Kyrie Irving – Cleveland Cavaliers
- This selection is marred by the Cavaliers abysmal season thus far but few can blame the struggles on Irving. In his second year, he continues to add polish to his already refined game. Sporting a PER of almost 22 has shown his efficiency and he is dangerous both inside and out.
Paul Pierce – Boston Celtics
- In an era where players continue to defy Father Time, The Truth is no exception. He still carries the Celtics offense as the #1 scoring option and has reinvented his game to rely on craftiness and guile rather than his declining athleticism. Three selections for the Celtics as they fight to play .500 ball may raise eyebrows but this is the state of the Eastern Conference.
Brook Lopez – Brooklyn Nets
- Lopez is one of those players that you always wish would give you more and this may be the season he’s putting it all together. Sure, he still rebounds like he’s 6’7” and not 7’1” but offensively he’s helped the Nets stay afloat despite creaky seasons from both Joe Johnson and Deron Williams. He’s top 5 in the league in PER, though I’d like to see him play more than 30 minutes per game.
Joakim Noah – Chicago Bulls
- Noah has grabbed the mantle from Tyson Chandler and Dwight Howard as the best defensive big man in the league. The Bulls rank 4th in the league with a defensive rating of 100.8 and sit 8 games above .500 thanks in large part to Coach Thibs’ suffocating defensive schemes but also the anchor Noah provides down low.

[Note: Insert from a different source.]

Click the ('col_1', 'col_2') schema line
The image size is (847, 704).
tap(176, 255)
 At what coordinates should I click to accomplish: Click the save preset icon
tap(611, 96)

The Bulls also run their offense through him at times, as evident in his career high 4 assists per game.
Paul George – Indiana Pacers
- Early in the season, when the Pacers were adjusting to life without Danny Granger and battling it out with the Colts to see who had a higher scoring offense, it wasn’t clear what kind of player George would become. As the weeks have progressed, George has shown that he is ready to step up and be the face of the franchise. He’s averaging career highs in nearly every statistical category and has Indiana winning despite disappointing years from Roy Hibbert and DJ Augustin.
Tyson Chandler – New York Knicks
- Although the Knicks have come back down to reality from the torrid start they embarked on, Chandler remains a consistent presence in the middle that has the team playing at least passable defense. On the other side of the ball, he is shooting a ridiculous 67% from the field and still has one of the best beards in the biz.

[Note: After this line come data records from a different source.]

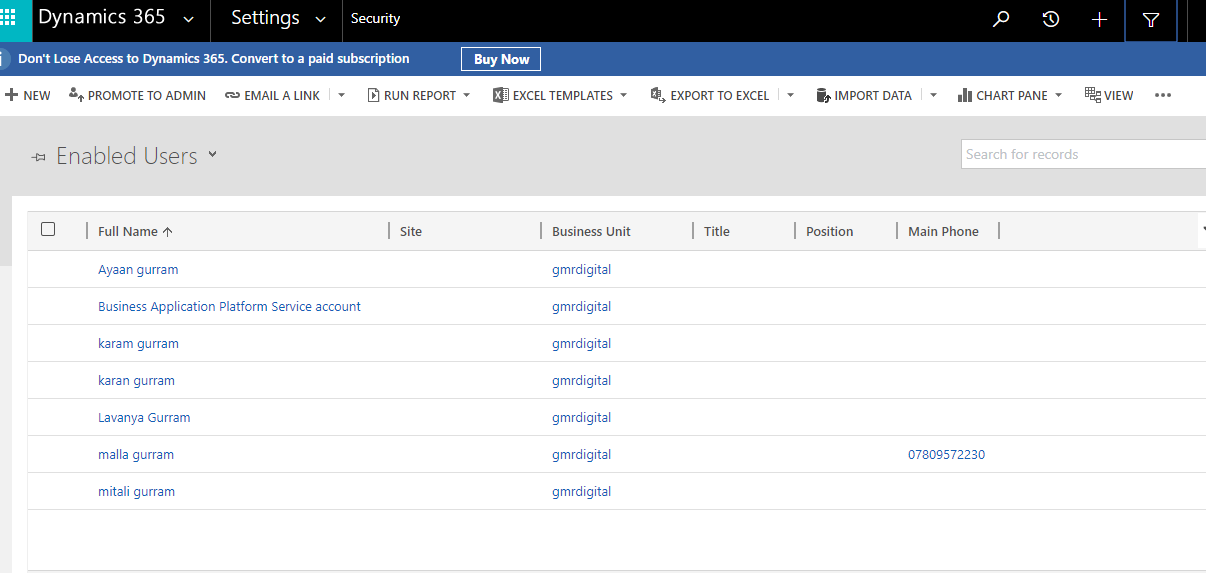
Task: Click the more commands ellipsis
Action: click(1162, 96)
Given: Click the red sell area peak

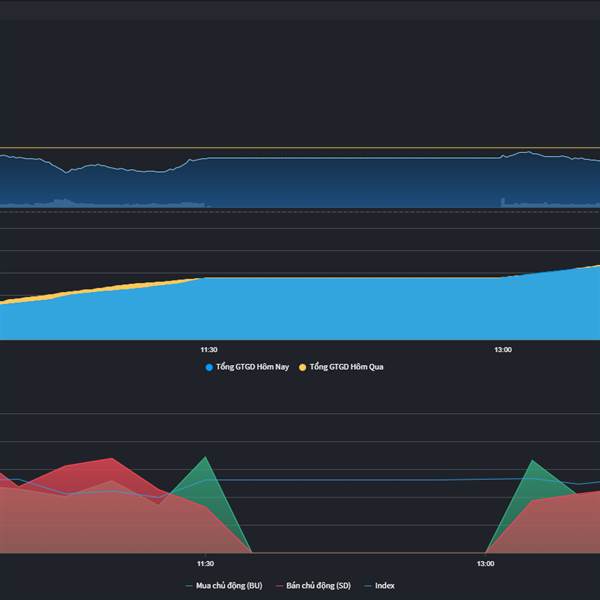Looking at the screenshot, I should [x=111, y=459].

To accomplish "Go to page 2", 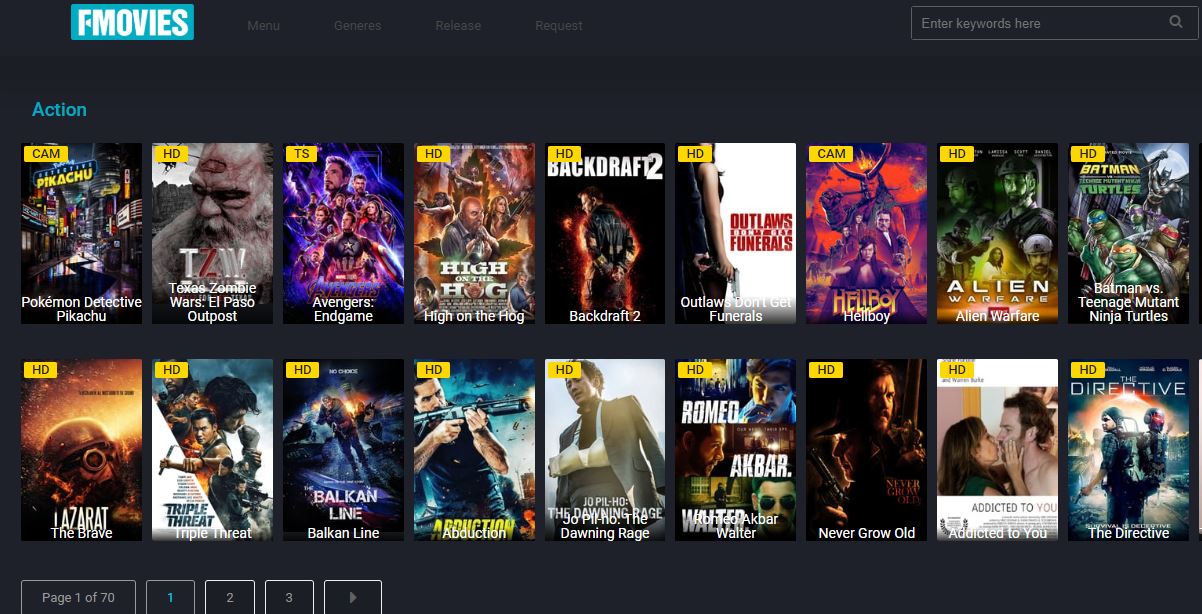I will pyautogui.click(x=229, y=597).
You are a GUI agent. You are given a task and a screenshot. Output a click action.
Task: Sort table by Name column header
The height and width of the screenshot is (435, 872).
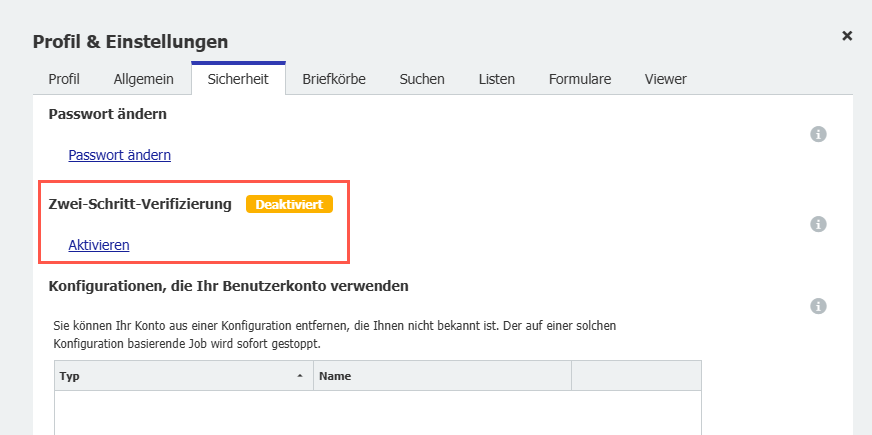pos(440,376)
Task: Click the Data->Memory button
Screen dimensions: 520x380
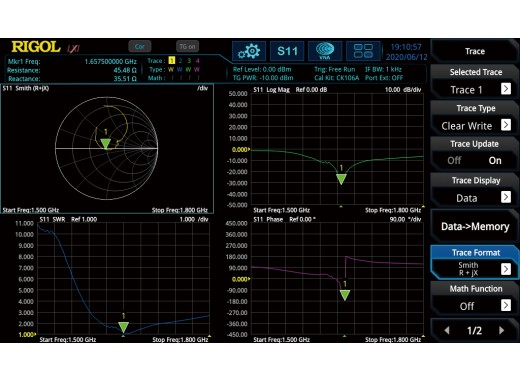Action: pyautogui.click(x=475, y=227)
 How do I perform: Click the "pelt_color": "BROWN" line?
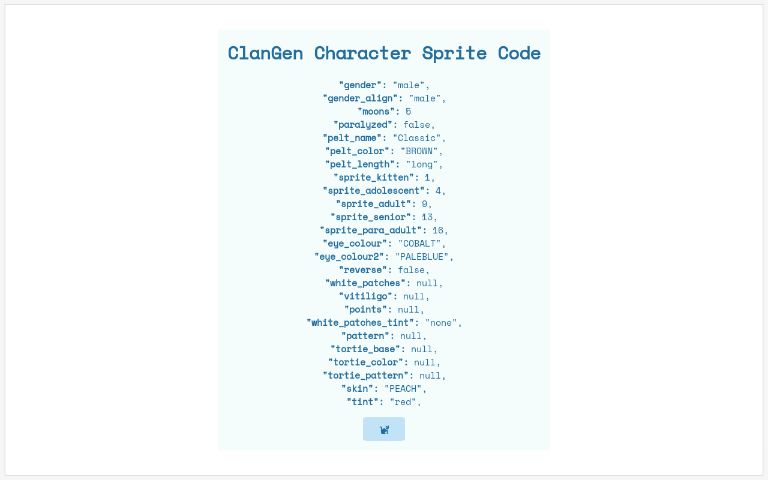tap(384, 151)
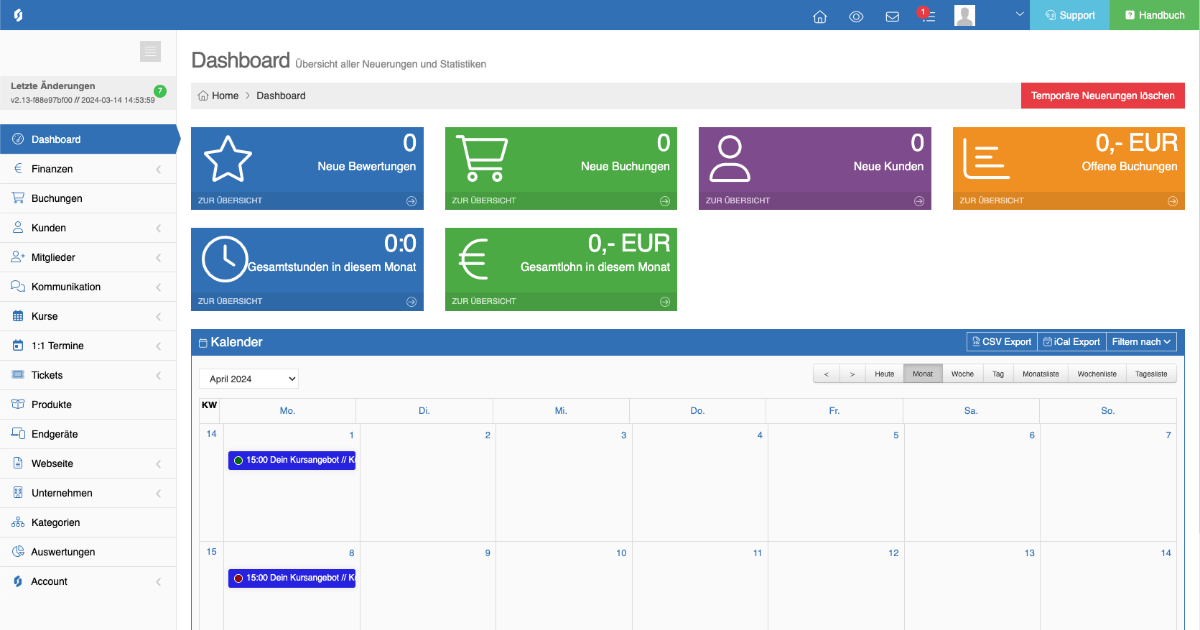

Chris Paul – Los Angeles Clippers
Kobe Bryant – Los Angeles Lakers
Kevin Durant – Oklahoma City Thunder
Blake Griffin – Los Angeles Clippers
Dwight Howard – Los Angeles Lakers
Russell Westbrook – Oklahoma City Thunder
- Probably the biggest no-brainer selection of them all, Westbrook has transformed this year into a devastating presence that is producing in all facets of the game. He still has his moments of ill-advised decision making but his passing has improved and he’s helped make up for the playmaking ability gone with James Harden.
James Harden – Houston Rockets
- Speaking of Harden, this is another all-star selection that is a forgone conclusion. Harden has seized his opportunity to be the alpha dog by placing 4th in the league in scoring and keeping Houston competitive out West. He is prone to too many turnovers and mired in a shooting slump, but not many players combine effortless movement with a high propensity to get to the line.
Tim Duncan – San Antonio Spurs
- Another ageless wonder in the league, Duncan is enjoying a renaissance season at the ripe age of 36. He’s in the top 10 in PER and leads the league in individual defensive rating. After seeing a steady drop in his minutes and numbers over the last few years, Duncan looks as if he is ready to take one more real shot at title #5 with San Antonio.
Marc Gasol – Memphis Grizzlies
- Gasol is one of the most enjoyable players to watch in the league because of his deft passing and unselfish play. Once considered a throw-in in the criminally lopsided Pau Gasol trade, Marc has overtaken his brother for family supremacy and leads a Grizzlies team that will be a very tough out come April.
Al Jefferson – Utah Jazz
- Big Al has been fairly underrated throughout his career as he’s spent most of it toiling away in obscurity on bad teams in Minnesota and Utah. However, this version of the Jazz is looking at a repeat postseason performance and Jefferson has led the way yet again with double-double averages of 17 points and 10 rebounds. He’s enjoyed more time in the rumor mill over the last few years than anyone not named Kardashian but remains a consistent presence down low.
Tony Parker – San Antonio Spurs
- Parker has transformed himself from Duncan’s complimentary piece to the catalyst of a high octane offense in San Antonio. He is the best in the league coming off pick and rolls, and has improved his jump shot greatly, sporting a True Shooting % of 58.5. In a league filled with elite point guard play, Parker remains an unsung force at the top.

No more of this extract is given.